• DESCRIPTION OF THE TASK:
Could you copy the records below exactly, leaving out any pictures?
##############################
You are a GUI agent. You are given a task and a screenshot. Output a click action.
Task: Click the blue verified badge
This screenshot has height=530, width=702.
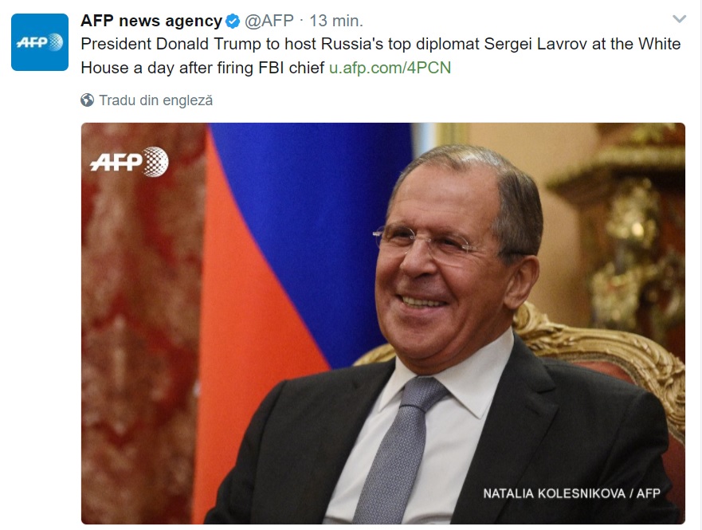233,21

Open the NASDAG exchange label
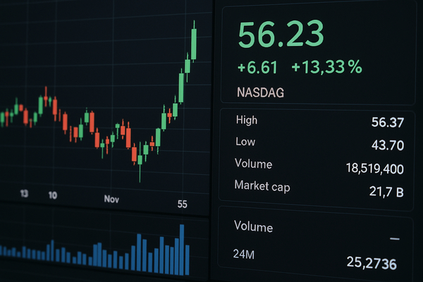264,92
##############################
• ANSWER SECTION:
You are a GUI agent. You are given a task and a screenshot. Output a click action.
Task: Click the blue verified badge
This screenshot has height=530, width=702.
233,21

Open the NASDAG exchange label
264,92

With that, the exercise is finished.